Under this line are the records; write out word for word the part that begins at the line containing "Task: Click the Aantal spellen column header" and ends at the line containing "Screen dimensions: 500x383", and no more.

*** Opening INPUT DATA ***

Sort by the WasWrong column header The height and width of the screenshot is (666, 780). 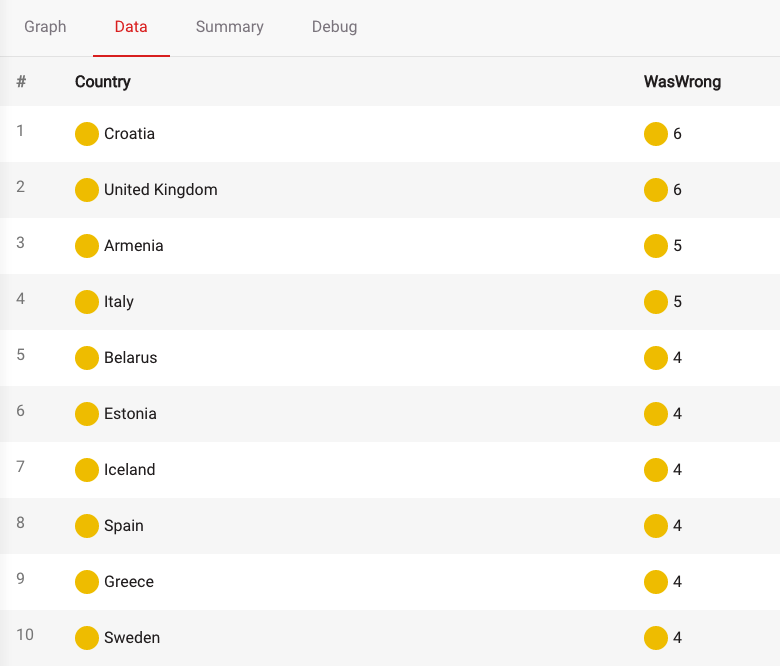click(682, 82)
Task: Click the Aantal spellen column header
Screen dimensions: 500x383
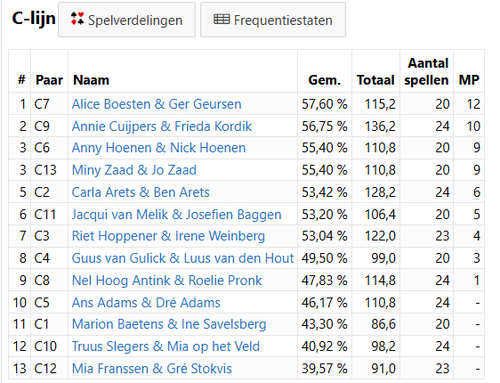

*** Closing INPUT DATA ***
*** Opening INPUT DATA ***

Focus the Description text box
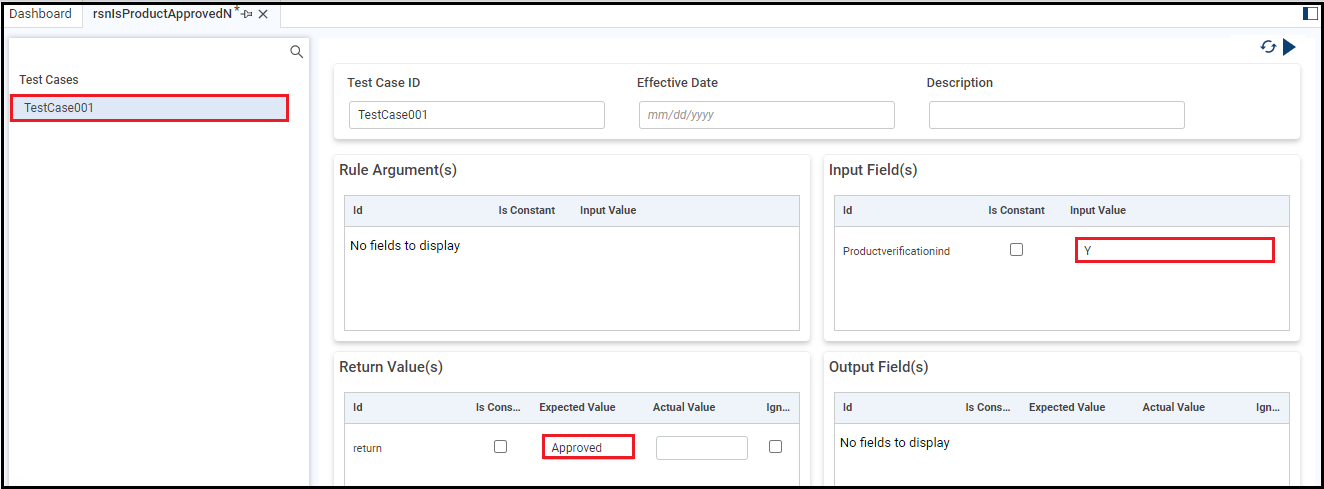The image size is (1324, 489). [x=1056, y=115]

*** Closing INPUT DATA ***

▶ THE COMPLETED TASK
Task: Click the Aantal spellen column header
Screen dimensions: 500x383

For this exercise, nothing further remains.